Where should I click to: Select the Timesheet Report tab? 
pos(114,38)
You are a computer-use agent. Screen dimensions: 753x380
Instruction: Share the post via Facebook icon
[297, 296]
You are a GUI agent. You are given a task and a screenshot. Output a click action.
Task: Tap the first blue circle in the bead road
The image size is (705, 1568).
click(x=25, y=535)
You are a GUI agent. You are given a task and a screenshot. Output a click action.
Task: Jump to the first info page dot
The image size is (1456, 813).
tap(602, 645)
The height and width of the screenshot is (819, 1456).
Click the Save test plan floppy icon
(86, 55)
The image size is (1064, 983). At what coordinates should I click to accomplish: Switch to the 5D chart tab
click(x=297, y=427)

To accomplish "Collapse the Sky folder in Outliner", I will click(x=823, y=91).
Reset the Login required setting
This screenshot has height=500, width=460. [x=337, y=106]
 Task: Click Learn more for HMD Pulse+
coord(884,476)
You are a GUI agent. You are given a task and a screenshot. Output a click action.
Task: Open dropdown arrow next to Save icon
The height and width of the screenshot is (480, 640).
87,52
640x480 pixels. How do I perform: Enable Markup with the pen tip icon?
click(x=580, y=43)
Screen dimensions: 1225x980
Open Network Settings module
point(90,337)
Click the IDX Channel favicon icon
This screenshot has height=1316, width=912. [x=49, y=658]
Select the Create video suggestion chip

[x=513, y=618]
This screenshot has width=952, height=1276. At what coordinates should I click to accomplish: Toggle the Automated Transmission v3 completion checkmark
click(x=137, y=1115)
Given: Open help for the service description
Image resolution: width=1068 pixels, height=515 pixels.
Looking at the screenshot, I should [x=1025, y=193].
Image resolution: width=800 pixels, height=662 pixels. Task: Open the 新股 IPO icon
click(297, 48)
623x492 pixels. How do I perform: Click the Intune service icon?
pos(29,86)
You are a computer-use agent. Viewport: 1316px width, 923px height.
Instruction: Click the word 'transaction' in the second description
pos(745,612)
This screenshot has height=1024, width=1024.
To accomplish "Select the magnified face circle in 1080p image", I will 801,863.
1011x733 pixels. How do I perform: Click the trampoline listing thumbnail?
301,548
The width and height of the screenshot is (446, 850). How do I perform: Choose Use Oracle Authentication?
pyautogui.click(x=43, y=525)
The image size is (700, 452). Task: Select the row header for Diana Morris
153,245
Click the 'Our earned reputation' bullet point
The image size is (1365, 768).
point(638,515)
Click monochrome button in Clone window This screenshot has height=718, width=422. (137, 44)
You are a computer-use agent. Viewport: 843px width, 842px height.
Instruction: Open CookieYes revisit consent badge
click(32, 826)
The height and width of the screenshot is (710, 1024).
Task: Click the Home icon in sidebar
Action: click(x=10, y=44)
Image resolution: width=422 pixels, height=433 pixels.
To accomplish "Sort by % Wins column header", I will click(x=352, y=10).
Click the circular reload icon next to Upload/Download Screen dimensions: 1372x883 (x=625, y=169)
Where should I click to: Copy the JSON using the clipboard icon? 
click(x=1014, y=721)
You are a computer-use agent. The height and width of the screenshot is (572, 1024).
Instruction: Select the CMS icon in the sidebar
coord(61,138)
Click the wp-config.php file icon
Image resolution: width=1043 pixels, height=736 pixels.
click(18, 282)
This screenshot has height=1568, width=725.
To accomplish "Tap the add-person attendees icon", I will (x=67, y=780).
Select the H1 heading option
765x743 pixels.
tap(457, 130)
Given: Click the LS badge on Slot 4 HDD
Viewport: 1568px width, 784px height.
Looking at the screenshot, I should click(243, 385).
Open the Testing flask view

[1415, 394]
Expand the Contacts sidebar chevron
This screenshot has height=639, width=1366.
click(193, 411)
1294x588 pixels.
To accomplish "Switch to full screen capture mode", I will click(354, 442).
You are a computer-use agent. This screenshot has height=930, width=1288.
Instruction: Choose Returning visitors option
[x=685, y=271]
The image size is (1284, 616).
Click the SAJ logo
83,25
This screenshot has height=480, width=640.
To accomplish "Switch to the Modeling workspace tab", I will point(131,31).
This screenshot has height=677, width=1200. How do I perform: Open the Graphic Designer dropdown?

### WHAT IS REQUIRED:
Convert the stretch of records from the start through the line containing "click(x=297, y=427)" into a two-column CSV with the header input,output. Give one row per record, with its text under input and its answer under output, each in a single quoted field with line breaks replaced by spaces.

### RESULT OF THE TASK:
input,output
"Where should I click to: Select the Timesheet Report tab?","pos(114,38)"
"You are a computer-use agent. Screen dimensions: 753x380 Instruction: Share the post via Facebook icon","[297, 296]"
"You are a GUI agent. You are given a task and a screenshot. Output a click action. Task: Tap the first blue circle in the bead road The image size is (705, 1568).","click(x=25, y=535)"
"You are a GUI agent. You are given a task and a screenshot. Output a click action. Task: Jump to the first info page dot The image size is (1456, 813).","tap(602, 645)"
"The height and width of the screenshot is (819, 1456). Click the Save test plan floppy icon","(86, 55)"
"The image size is (1064, 983). At what coordinates should I click to accomplish: Switch to the 5D chart tab","click(x=297, y=427)"